Internet Searches Could Help the FDA Uncover Previously Unknown Drug Adverse Events

Searching for the side effects associated with a particular drug could help the U.S. Food and Drug Administration (FDA) learn more about the adverse events caused by medications, which could lead to better warnings on products.

The FDA spoke with a senior Google researcher on June 9 about how the search engine could help the agency find previously unknown side effects of medications. FDA spokesman Chris Kelly told BloombergBusiness that the meeting was an introduction and a chance “for the agency to begin a discussion on how we might collaborate with Google on identifying adverse event data, using Google’s technologies and data.”

Senior Google staff research scientist Evgeniy Gabrilovich specializes in data mining and is a former Yahoo employee. Gabrilovich co-authored a paper two years ago that utilized Yahoo search data to identify suspected drug reactions. Based on 176 million Yahoo queries in 2010, the analysis demonstrated how search engines can identify drug reactions “that have so far eluded discovery by the existing mechanisms,” Gabrilovich wrote in the paper that was published in the peer-reviewed Journal of Medical Internet Research. BloombergBusiness obtained a copy of the report.

The way the FDA tracks adverse events has gone relatively unchanged since the late 1990s. The agency receives upwards of a million reports of adverse drug reactions each year. The FDA has tried to simplify the process of accessing the data, but critics say the system is probably missing many of the adverse events, and that the system can be slow to detect safety issues, BloombergBusiness reports.

Searching the Internet for drug reactions is not a new thing. “If you have the right technology to connect the dots, then you can see problems very, very early on,” Ido Hadari, chief executive of Treato, which scans patient forums and other online postings, explained to BloombergBusiness. He wouldn’t comment on whether Treato is talking with the FDA.

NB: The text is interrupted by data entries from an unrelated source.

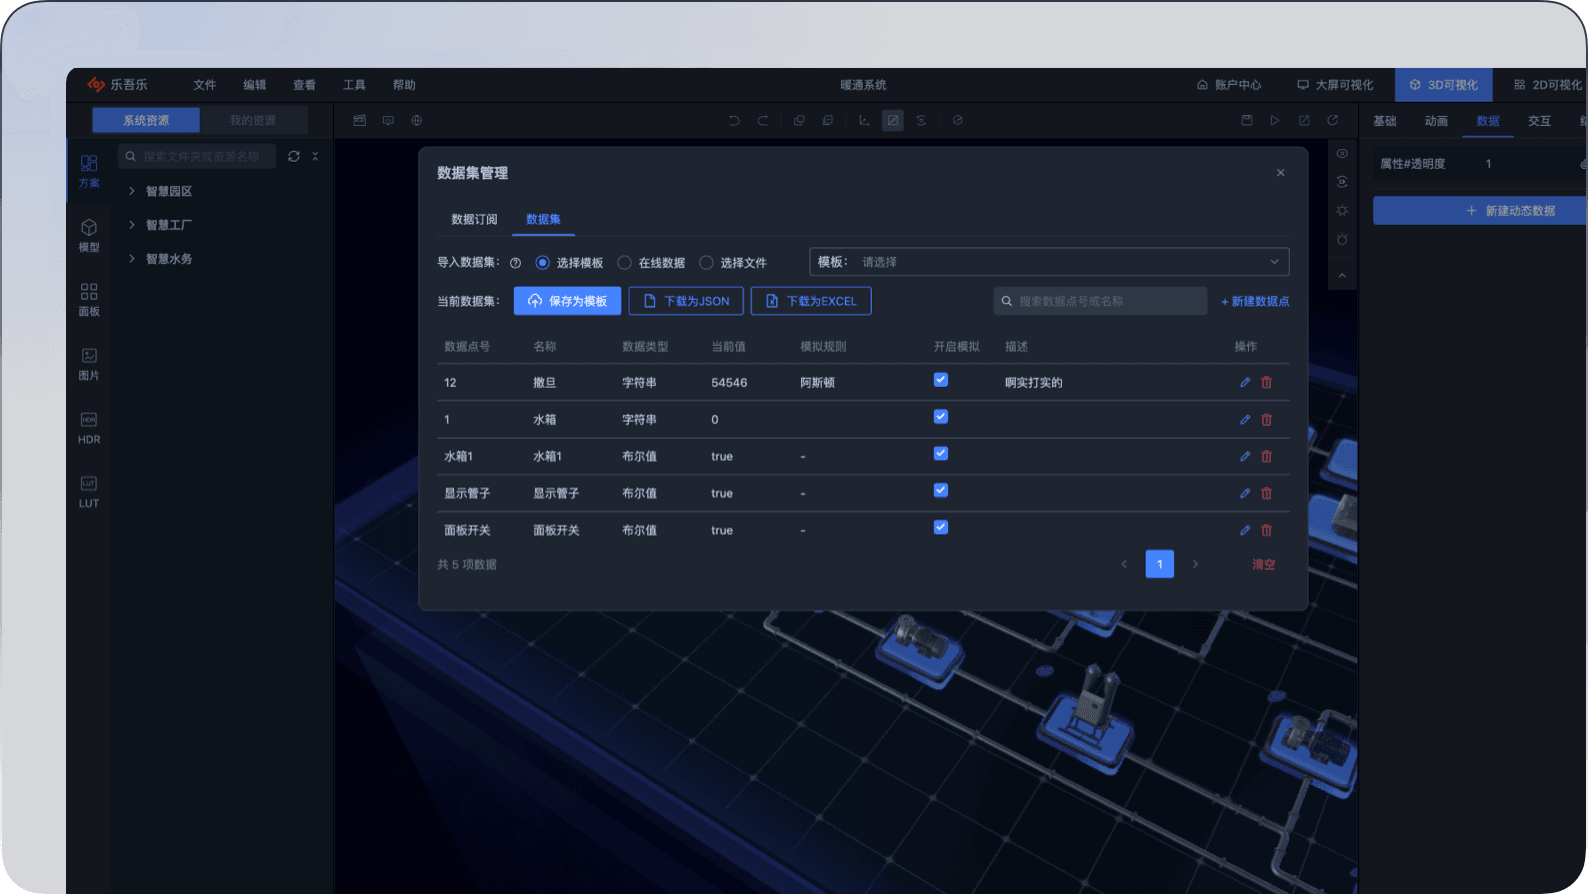Click the undo icon in the toolbar

tap(734, 120)
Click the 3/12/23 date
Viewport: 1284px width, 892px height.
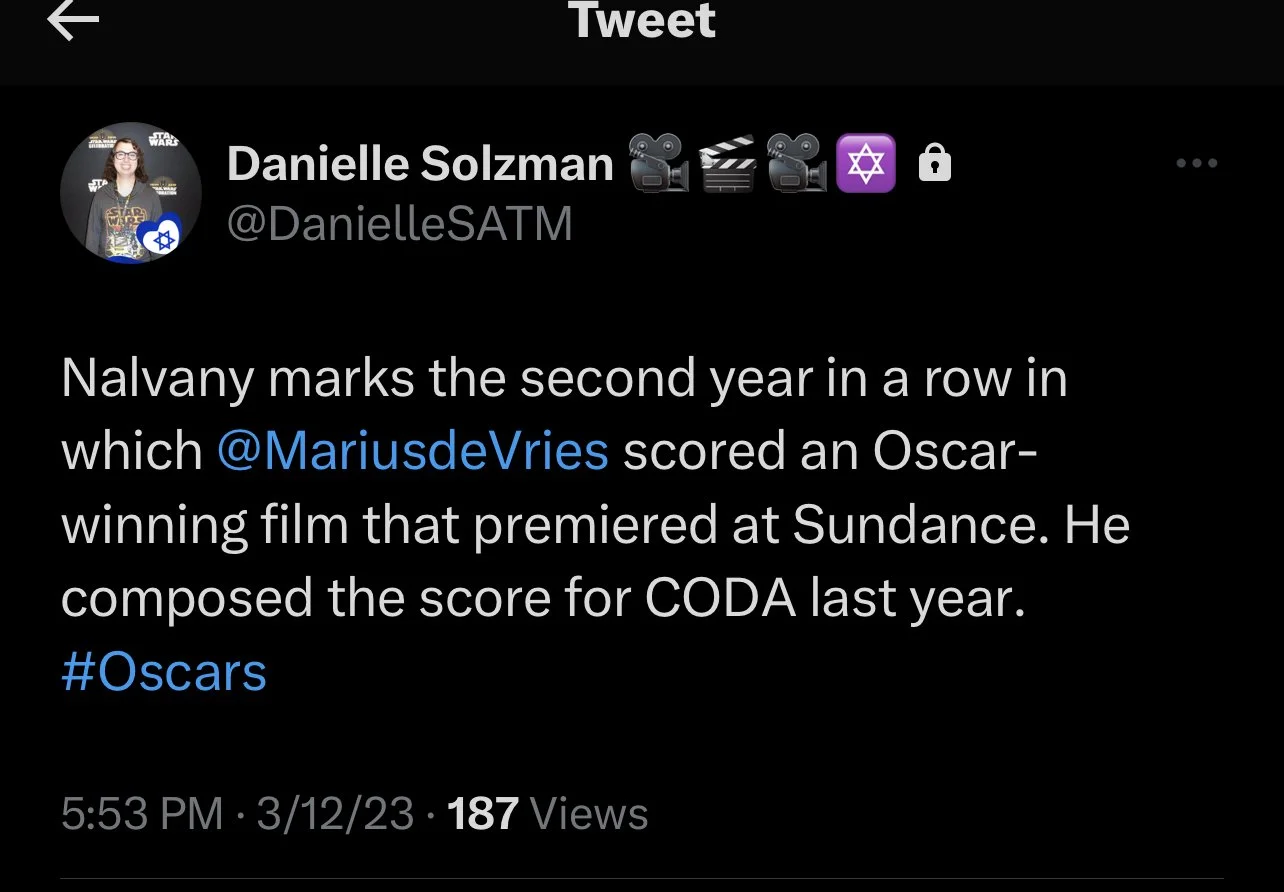coord(334,814)
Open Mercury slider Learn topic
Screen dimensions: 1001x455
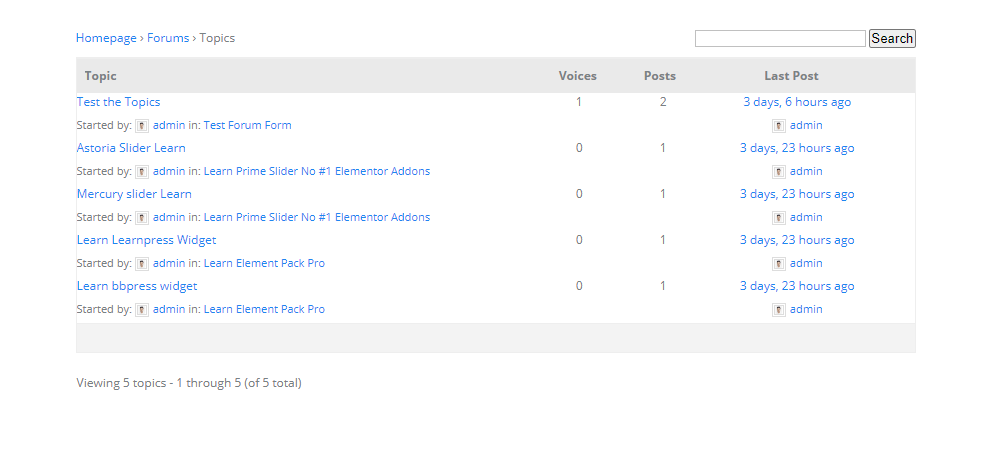pos(134,193)
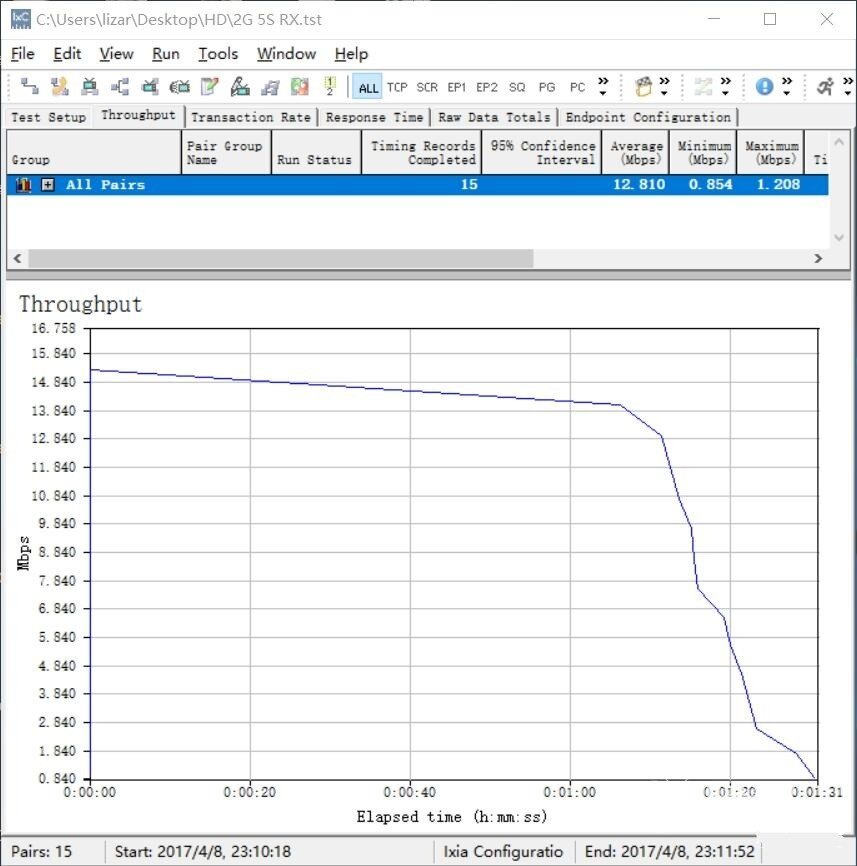This screenshot has width=857, height=866.
Task: Click the horizontal scrollbar in results grid
Action: pos(280,258)
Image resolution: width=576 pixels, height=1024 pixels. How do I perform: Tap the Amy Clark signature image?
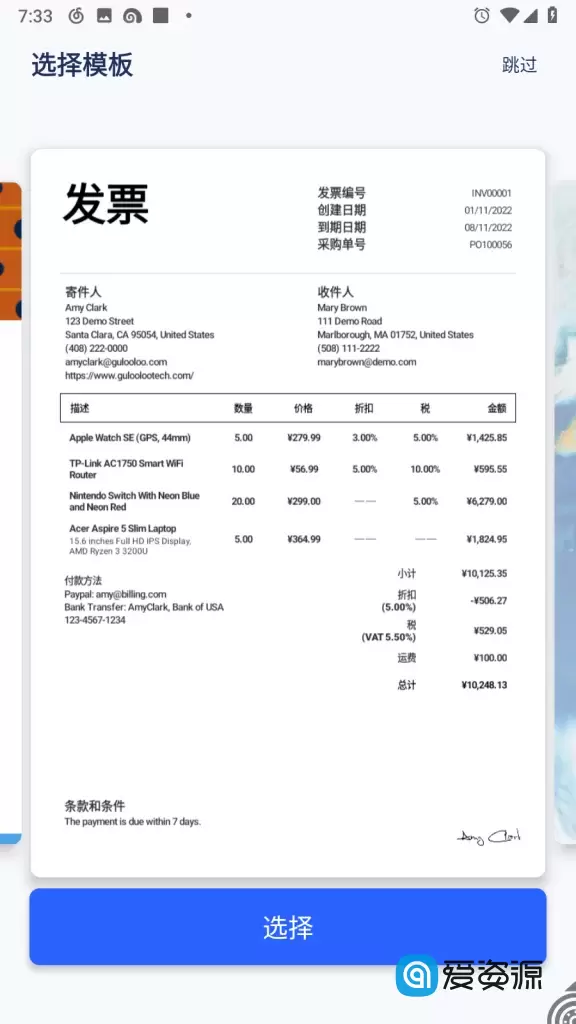(488, 837)
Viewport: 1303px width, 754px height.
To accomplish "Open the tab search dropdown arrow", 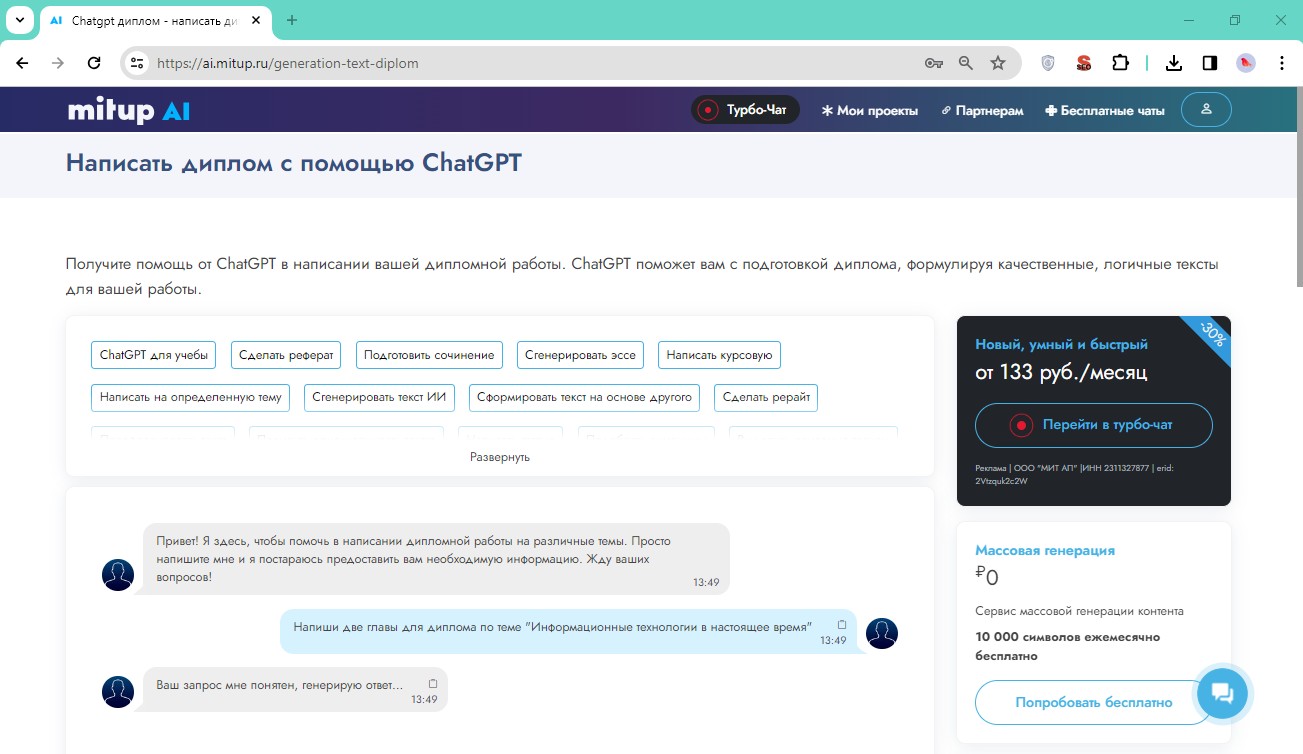I will [x=20, y=20].
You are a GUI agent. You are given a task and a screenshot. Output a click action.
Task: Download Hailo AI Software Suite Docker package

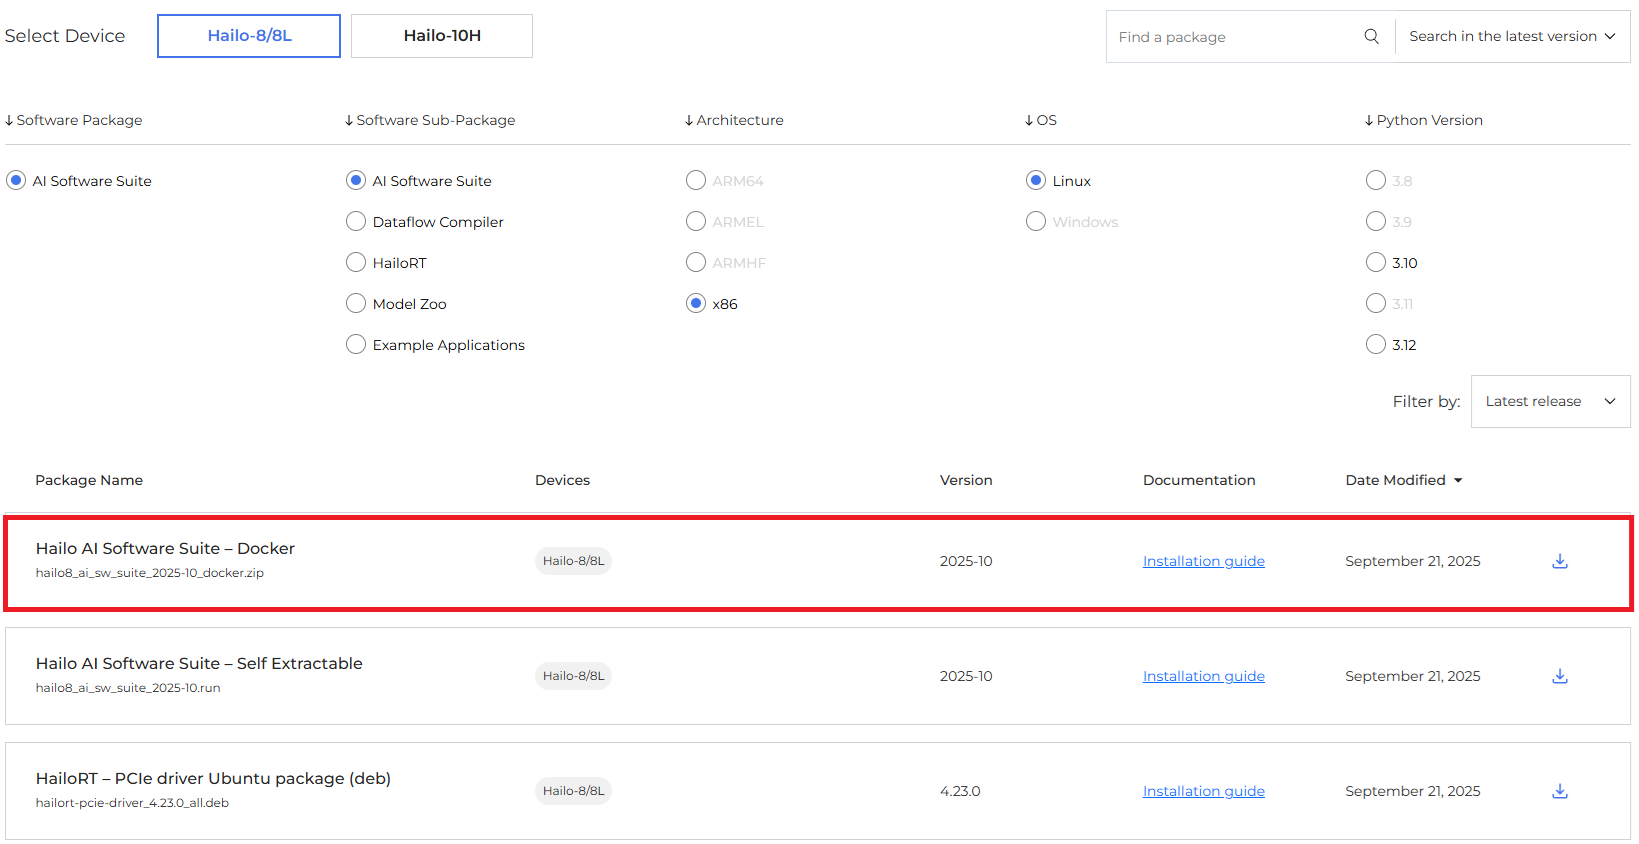tap(1559, 561)
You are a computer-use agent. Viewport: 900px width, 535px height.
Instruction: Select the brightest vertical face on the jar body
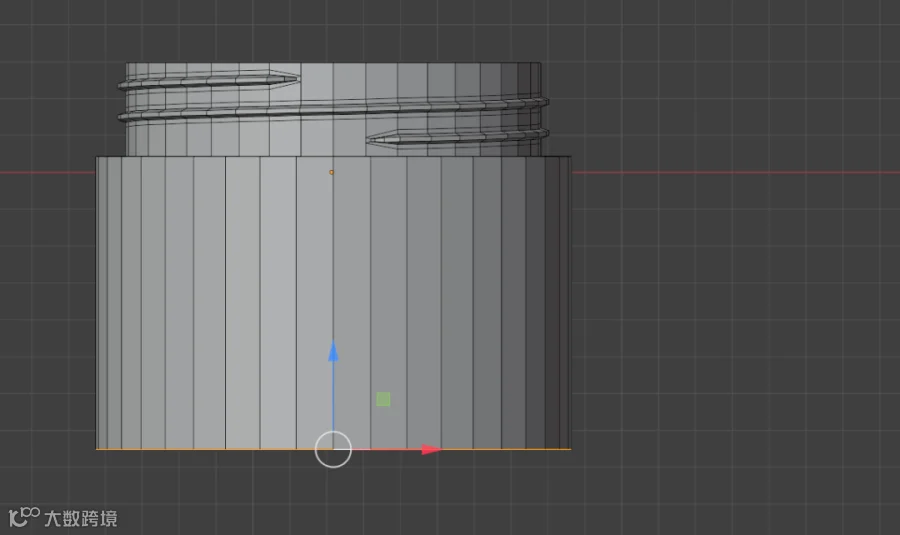point(278,303)
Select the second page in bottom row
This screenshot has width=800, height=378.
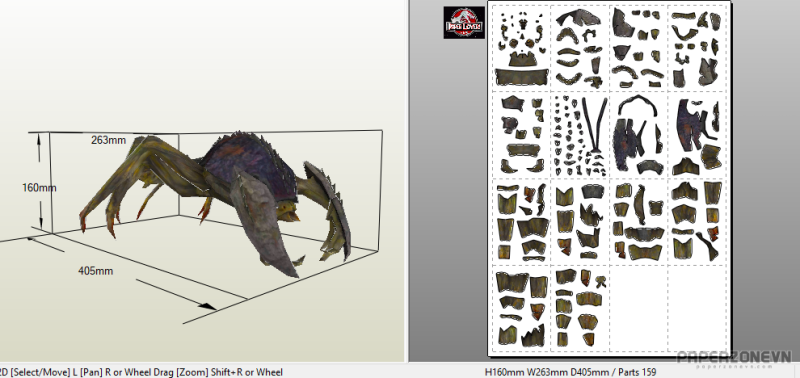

The FDA announced last month that it was collaborating with PatientsLikeMe.com, an online patient network. Last year, an FDA researcher co-wrote a paper about monitoring drug safety on Twitter. The online sleuthing seems to be paying off, too. Distinguished scientist and managing director at Microsoft’s research arm, Eric Horvitz, published a paper in 2013 with other researchers from Microsoft and Stanford University that revealed Web search data could have uncloaked the serious adverse reactions between Paxil, an antidepressant, and the cholesterol-lowering drug Pravastatin. The combination of drugs can cause hyperglycemia, BloombergBusiness reports.

The team concluded that people who searched for Paxil and Pravastatin over a 12-month period were more likely to search for terms related to high blood sugar including diabetes and dry mouth.

The analysis of millions of Google, Yahoo and Microsoft’s Bing searches were from 2010, a year before the interaction was made known to the public, according to BloombergBusiness. The study results were published in the peer-reviewed Journal of the American Medical Informatics Association.